MBA cohort makes a welcome return to a safeguarded IMD campus
From surveys and temperature checks to partitioned classrooms and masks, IMD has transformed its Lausanne campus into a safe haven for MBAs.
A long-anticipated reunion occurred on 8th June, as IMD’s 2020 MBA cohort returned to the reopened campus after its almost three-month shutdown in the wake of the COVID-19 pandemic.
MBA course participants were upbeat about their return to campus, the resumption of face-to-face lectures and the opportunities to catch up with their peers once more.
“It feels great. I was very excited to see the rest of the class again and felt very privileged to have the opportunity to come back to class when we know some other programs won’t resume in a ‘normal’ way for a little while still,” said French MBA participant Agathe Keim.
To ensure the campus environment is adequately safeguarded for all, IMD has implemented precautionary measures in line with advice from Swiss federal authorities and the World Health Organization (WHO).
These include pre-arrival surveys for all visitors, regular temperature screening, seating and social distancing in line with Swiss regulations. To limit numbers of people on campus, IMD’s non-client facing staff continues to work from home.
The campus is cleaned throughout the day and sanitizer gels and disinfectants are accessible throughout the campus. A dedicated quarantine room is available in the event of anyone developing COVID-like symptoms.
The checks and processes that IMD has implemented have reassured returning MBA participants.
“The measures are helpful in making participants feel secure. They took a bit of getting used to, as they were stricter than people had got used to in their daily activities. It feels great, though, to finally interact in person with our peers. It only took a few hours to feel like we never left,” said Canadian/Swedish MBA participant Didier Gautier-Nzakimuena.
IMD’s teaching environments have been modified considerably; with three-sided plexiglass partitions fitted to all work and study areas, and lecturers delivering sessions wearing face shields to ensure that aerosol spray is effectively reduced. Masks are required and supplied daily on campus. Numbers of participants in small group work have also been reduced.
In lecture spaces, the 90-participant cohort has been divided into two groups of 45 in order to ensure social distancing is maintained. In practice this means that 45 of group members are in the lecture theatre with their lecturer, while their colleagues simultaneously participate via Zoom from an adjoining room. The implementation of such hybrid teaching solutions has also meant that those participants unable to travel to Switzerland are nevertheless able to continue to participate and meet their course requirements.

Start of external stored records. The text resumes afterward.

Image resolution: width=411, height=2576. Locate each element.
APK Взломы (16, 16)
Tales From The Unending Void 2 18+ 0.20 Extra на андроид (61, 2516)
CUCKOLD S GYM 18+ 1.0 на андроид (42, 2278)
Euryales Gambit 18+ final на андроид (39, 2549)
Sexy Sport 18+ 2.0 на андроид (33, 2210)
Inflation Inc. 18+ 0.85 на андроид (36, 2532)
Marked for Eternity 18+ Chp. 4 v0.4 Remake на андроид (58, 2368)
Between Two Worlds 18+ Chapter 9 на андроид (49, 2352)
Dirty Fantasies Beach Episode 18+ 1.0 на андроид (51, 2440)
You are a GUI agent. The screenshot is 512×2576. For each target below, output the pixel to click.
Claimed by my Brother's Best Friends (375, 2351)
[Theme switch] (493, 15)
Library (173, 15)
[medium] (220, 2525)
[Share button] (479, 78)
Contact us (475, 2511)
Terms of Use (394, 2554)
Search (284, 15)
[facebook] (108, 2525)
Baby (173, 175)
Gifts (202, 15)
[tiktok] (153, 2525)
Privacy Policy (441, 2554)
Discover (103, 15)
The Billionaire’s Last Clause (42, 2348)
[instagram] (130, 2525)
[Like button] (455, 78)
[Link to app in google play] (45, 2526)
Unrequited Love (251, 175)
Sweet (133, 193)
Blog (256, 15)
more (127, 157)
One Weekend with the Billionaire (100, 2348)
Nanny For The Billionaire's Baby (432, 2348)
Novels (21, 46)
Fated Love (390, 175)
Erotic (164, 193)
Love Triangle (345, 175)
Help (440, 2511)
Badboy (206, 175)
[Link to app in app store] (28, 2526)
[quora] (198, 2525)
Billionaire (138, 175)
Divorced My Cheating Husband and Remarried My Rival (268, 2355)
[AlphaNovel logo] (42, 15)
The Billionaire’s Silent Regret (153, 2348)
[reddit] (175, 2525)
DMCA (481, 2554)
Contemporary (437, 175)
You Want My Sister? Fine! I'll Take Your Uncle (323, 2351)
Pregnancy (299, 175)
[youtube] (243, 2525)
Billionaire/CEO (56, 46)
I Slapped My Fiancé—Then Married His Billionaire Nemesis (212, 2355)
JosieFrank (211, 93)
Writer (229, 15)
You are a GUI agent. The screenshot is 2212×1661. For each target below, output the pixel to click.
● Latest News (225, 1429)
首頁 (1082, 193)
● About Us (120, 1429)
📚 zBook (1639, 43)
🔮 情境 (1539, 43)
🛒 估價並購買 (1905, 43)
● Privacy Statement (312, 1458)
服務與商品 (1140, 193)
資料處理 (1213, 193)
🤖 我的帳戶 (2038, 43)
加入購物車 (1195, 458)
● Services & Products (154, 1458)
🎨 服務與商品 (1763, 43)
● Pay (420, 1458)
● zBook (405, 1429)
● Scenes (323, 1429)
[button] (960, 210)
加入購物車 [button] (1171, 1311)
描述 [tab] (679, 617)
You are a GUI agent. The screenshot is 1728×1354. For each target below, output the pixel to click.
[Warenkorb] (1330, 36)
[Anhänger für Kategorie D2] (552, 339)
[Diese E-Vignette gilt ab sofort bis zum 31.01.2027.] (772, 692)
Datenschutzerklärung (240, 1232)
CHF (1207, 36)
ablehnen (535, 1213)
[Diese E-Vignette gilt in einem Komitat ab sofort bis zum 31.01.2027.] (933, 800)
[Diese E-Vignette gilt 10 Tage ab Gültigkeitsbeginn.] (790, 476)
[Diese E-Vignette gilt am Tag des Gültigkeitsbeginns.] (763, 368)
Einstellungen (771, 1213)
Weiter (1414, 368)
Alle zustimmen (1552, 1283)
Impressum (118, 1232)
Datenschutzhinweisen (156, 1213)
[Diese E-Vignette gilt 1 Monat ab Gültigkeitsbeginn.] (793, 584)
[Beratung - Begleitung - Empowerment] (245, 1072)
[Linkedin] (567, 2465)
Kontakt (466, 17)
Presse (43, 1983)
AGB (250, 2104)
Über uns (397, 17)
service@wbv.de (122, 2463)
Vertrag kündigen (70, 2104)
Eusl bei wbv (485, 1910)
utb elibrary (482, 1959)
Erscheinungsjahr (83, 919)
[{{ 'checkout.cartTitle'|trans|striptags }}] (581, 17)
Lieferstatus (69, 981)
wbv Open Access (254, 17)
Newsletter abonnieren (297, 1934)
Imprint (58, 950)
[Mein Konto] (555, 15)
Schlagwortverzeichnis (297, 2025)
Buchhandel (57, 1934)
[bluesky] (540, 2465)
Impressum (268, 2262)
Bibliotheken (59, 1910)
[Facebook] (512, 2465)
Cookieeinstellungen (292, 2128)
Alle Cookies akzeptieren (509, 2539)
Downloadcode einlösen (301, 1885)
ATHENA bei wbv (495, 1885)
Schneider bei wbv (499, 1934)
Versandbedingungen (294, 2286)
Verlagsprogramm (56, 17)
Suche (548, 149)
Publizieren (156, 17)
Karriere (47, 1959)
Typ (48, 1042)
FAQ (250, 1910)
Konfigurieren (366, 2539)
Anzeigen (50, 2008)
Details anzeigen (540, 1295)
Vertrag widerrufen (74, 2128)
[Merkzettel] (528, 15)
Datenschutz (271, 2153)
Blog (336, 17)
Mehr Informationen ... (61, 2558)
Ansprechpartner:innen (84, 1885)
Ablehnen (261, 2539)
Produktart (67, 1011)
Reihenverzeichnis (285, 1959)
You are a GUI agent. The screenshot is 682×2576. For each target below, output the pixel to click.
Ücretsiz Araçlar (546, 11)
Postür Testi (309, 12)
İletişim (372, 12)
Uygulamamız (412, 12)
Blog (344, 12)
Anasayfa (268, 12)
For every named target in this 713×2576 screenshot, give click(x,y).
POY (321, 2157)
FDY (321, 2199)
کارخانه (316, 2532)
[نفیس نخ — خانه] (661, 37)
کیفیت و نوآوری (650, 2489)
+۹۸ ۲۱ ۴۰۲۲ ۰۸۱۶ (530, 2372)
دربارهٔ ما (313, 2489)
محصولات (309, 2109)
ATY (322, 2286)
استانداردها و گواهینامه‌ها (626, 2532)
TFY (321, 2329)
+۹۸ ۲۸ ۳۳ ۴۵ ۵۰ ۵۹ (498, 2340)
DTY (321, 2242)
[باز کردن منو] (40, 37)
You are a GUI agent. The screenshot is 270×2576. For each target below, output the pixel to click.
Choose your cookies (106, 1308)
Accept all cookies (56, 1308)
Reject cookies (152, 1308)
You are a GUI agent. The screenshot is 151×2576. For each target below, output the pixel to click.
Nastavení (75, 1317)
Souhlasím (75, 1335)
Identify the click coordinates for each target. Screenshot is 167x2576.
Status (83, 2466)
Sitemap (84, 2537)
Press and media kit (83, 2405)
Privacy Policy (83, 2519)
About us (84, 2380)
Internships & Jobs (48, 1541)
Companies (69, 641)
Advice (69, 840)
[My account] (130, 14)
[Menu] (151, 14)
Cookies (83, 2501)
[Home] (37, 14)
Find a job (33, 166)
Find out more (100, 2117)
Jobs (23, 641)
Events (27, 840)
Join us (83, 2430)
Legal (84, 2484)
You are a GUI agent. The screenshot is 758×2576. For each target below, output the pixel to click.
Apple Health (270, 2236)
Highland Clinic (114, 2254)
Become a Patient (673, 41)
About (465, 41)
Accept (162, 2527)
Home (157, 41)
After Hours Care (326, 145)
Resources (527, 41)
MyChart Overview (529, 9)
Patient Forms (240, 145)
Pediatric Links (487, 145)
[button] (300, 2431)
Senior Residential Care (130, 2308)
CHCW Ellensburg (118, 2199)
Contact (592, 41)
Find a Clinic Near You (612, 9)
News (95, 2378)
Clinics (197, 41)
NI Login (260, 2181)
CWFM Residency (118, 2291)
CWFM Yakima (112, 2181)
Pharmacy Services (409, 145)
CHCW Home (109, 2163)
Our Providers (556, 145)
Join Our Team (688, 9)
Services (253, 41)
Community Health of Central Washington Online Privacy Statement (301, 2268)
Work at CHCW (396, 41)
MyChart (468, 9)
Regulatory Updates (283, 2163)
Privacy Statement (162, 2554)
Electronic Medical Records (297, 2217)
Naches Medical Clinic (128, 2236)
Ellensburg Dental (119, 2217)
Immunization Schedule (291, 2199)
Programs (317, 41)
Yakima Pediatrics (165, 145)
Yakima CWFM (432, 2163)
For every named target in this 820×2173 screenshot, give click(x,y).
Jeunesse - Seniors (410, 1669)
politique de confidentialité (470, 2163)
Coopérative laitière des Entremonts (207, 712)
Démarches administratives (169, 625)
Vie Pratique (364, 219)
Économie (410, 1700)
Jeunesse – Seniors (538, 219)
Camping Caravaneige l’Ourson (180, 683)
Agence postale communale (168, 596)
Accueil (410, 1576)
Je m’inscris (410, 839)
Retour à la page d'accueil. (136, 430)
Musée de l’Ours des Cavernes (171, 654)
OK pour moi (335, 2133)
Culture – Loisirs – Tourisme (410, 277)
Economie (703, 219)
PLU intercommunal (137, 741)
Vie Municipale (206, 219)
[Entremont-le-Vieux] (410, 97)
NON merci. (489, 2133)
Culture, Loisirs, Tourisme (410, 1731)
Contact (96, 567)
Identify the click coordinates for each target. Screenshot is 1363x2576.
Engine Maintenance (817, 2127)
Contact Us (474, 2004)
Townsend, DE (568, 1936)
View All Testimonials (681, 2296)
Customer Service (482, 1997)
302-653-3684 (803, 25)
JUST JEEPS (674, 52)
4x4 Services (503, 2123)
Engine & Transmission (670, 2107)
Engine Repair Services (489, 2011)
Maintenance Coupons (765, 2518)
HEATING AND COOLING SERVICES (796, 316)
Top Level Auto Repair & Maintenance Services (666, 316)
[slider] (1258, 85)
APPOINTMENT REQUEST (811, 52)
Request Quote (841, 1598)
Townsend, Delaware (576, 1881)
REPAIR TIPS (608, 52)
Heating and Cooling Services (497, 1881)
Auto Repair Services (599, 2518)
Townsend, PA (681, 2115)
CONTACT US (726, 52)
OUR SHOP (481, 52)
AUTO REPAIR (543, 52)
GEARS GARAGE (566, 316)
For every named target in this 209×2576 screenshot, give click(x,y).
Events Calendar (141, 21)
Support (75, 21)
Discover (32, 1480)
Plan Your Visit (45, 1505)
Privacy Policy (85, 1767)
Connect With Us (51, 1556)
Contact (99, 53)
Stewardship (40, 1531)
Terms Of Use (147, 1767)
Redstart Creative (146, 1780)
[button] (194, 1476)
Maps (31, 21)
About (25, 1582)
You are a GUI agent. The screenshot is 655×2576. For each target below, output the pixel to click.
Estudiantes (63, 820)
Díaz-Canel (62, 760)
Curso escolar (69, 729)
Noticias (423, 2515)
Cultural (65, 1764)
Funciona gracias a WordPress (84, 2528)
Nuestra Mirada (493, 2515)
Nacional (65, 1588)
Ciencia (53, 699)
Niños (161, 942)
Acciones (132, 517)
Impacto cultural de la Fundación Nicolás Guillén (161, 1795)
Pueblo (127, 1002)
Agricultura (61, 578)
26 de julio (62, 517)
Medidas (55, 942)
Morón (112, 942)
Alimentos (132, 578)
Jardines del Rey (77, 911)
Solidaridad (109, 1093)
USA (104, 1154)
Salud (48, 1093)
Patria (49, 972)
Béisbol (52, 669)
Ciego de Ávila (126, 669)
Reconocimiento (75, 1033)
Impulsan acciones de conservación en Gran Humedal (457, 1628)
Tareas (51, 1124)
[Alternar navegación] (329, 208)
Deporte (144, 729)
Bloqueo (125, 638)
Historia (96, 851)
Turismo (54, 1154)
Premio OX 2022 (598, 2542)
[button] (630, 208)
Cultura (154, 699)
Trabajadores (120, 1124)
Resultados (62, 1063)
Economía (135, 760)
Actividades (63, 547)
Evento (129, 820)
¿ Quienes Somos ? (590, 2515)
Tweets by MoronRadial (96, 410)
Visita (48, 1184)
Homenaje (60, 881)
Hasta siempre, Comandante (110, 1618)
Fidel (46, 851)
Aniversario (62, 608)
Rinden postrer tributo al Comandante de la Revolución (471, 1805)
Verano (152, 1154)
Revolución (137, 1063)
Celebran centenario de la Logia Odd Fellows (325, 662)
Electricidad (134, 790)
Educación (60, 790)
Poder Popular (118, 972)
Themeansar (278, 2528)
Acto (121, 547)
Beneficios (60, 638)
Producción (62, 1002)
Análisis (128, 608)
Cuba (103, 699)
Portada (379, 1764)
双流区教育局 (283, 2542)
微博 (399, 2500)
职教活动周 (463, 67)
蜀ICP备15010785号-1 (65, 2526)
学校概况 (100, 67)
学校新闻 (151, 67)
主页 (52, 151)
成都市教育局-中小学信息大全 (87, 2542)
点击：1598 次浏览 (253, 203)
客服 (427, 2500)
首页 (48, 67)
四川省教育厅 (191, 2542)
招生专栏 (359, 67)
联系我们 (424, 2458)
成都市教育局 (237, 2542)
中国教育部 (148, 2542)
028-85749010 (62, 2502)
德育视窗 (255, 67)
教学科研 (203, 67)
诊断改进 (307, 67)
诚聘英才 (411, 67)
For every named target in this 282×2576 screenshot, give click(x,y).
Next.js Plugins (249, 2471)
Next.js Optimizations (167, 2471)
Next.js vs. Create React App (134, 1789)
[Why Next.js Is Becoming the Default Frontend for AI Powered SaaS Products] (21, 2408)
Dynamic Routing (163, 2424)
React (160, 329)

“While it would be great to be sharing between all 89 of us, live lectures are making such a change from Zoom. Everyone made a lot of effort to adapt, professors included, but lectures in Zoom are very tiring. Most of our classes were re-run since we returned so that everyone enjoys the benefits of live classes,” said Keim.
Nick Geldhof from Belgium agreed with his colleague’s need for interaction and felt the division of the group was an acceptable compromise.
"For me personally it works pretty fine: you regain the context you don’t get online. Online, you don’t have the spontaneous insights from classmates who just happen to pass by in daily interactions. It’s great to have the context back."
The day-to-day social interactions of the MBA cohort are often centered around the beloved IMD cafeteria, and in order to maintain the availability of bonding opportunities that shared meals offer, the campus reopening introduced an app-based, food pre-ordering service to ensure that its food service adhered to best-practice principles.
“Now the restaurant is like a drive-in: you can only walk in one direction, with your mask on, pick up the food prepared in take-away boxes and have lunch in groups of maximum four. It’s a huge staff effort and an additional cost to get it all prepared for take-away, but it works. We are able to join lunch back together in a safe way and it’s highly appreciated by everyone on campus,” said Geldhof.
During the campus closure the MBA team offered participants specially curated lectures and talks to provide timely guidance and insights on the disruption likely to be caused by the pandemic.
In order to support and prepare 2020’s MBA cohort for their re-entry into the world of recruitment, for example, faculty rolled out sessions on coaching specific to Zoom-based interview scenarios.
“The school was swift to adapt the syllabus and program to the new situation,” said Gautier-Nzakimuena. “I benefited from the extra coaching which helped me prepare for interviews and gain detailed feedback from coaches and alumni specific to the industry and roles that I am looking for,” he added.
Despite the unprecedented challenge presented by the COVID-19 epidemic, many in the 2020 cohort expressed that, as IMD MBA course participants, they felt they were in the right place in the right time.
“I am positive that despite it being a slightly modified experience, we have the chance to reflect in turbulent times which pushes you more. So I am very much looking forward to the rest of the program to see how our batch will address the future challenges we will face,” said Keim.
IMD’s 2020 MBA cohort are certainly living in interesting times and remain positive that they are well placed to meet the challenges of the future.